Although Allen’s premier tight end may be the most experienced current player on the Raiders’ roster at that position, the 27-year-old has only started a mere 12 games in his career. And in his previous three years in Oakland, Myers has amassed 250 receiving yards, 151 of which came last season.
But Allen seems not to be a stickler for stats.
“Now, I don’t know what those numbers are, that’s not for me to determine,” Allen said. “I’m not going to put a ceiling on it. But I expect him to play like an NFL-caliber tight end. That’s what he is.”
But stickler or no, the Raiders have been hurting for tight end production since Zach Miller’s departure after the 2010 season. And this year’s loss of Kevin Boss, who caught 28 passes for 368 yards in 2011, doesn’t help.
But regardless of his production or lack thereof, Myers places value on the past three years.
“The more you’re out there, the more the game kind of slows down for you,” Myers said. “You can use that to an advantage. With some of the young guys we’ve got — when you first get out there, things are happening so fast. Once you get some more reps and time on the field, it slows down.”
The other “young guys” at tight end include Richard Gordon and David Ausberry, both of who are in their sophomore seasons and who share two starts between them.
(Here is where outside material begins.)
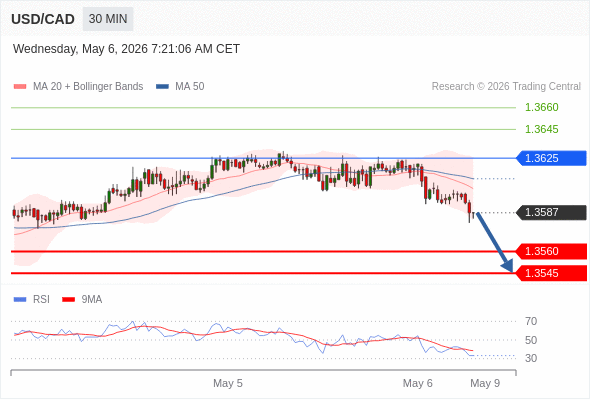Toggle the 9MA legend label
This screenshot has height=400, width=590.
coord(92,300)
Yet veteran quarterback Carson Palmer, who kicks off his 10th season when the Raiders host the San Diego Chargers on Monday night, is already honing in on his big targets.
“Brandon is going to be in there the majority of the time, but it’s kind of a three-headed monster with Big Rich, and then David too. But Brandon’s been super consistent catching the football,” Palmer said, noting Myers’ deep receiving and blocking ability. “But we expect a lot, ‘cause in this offense, tight end, there’s a lot on that position’s shoulders in this offense. From what we’ve seen of Brandon, we know he can handle it.”
As for his quarterback’s three-headed monster reference, Myers refuses to buy into it.
“I don’t want to call it that,” he said. “We gotta go out there and prove ourselves.”
Myers — and company — will begin that process Monday.